I live in an apartment that doesn’t allow pets, but Keanu and I both love animals. About two years ago, we heard a tiny mew coming from a drainage ditch behind our house.

It took a few weeks for us to find the kitten living there and calling to his mom.

I like to start the portraits by painting the eyes, nose, and mouth.
If I can get that right, the rest is sure to follow suit.

Alas, we found the kitten too late to save him, but we were able to capture and spay his mother.

“Mommie Cat” remains our feral cat today. I suspect she once belonged to a student in the neighborhood who either couldn’t find her when it was time to move or couldn’t take her along.

Mommie doesn’t want us to touch her, but she expects, and receives, food and water whenever she asks.

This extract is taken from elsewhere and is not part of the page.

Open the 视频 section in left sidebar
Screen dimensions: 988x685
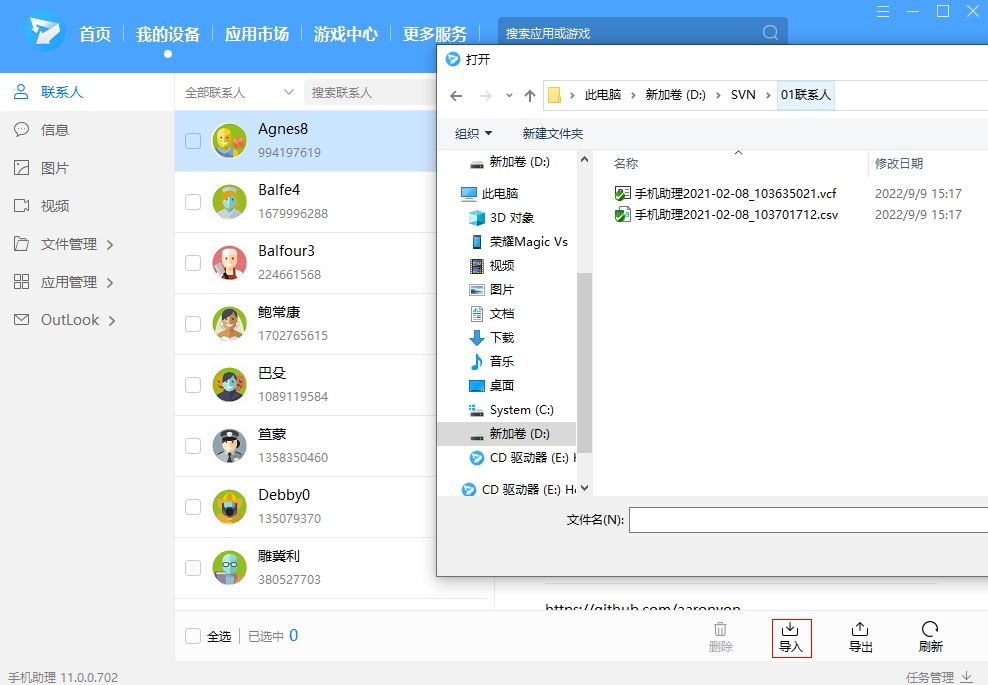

“Mommie” has a boyfriend, “Tom," who’s part of the package deal. We haven’t been able to capture him, but I suspect his “tom-catting days” are numbered. He’s a beautiful, but a scrawny specimen of a once handsome cat.

Our pets carry within them seeds of love and sprinkle them freely on our days.

It’s been said that domesticated dogs, unlike wolves from whom they’re descended, remain puppies their whole lives. They never fully mature into full-grown, “I can take care of myself” animals.

The play behavior exhibited by all baby animals turns into much-needed survival skills by wild animals.

Our pets rely on us for their care, allowing them to remain young at heart.

Our pets keep us young at heart with the ever-present love they convey in a myriad of ways.

“Puppy-dog” eyes are eyes filled with love — and sometimes a question. When we respond with approval, a “smile” engulfs the entire countenance of our pet.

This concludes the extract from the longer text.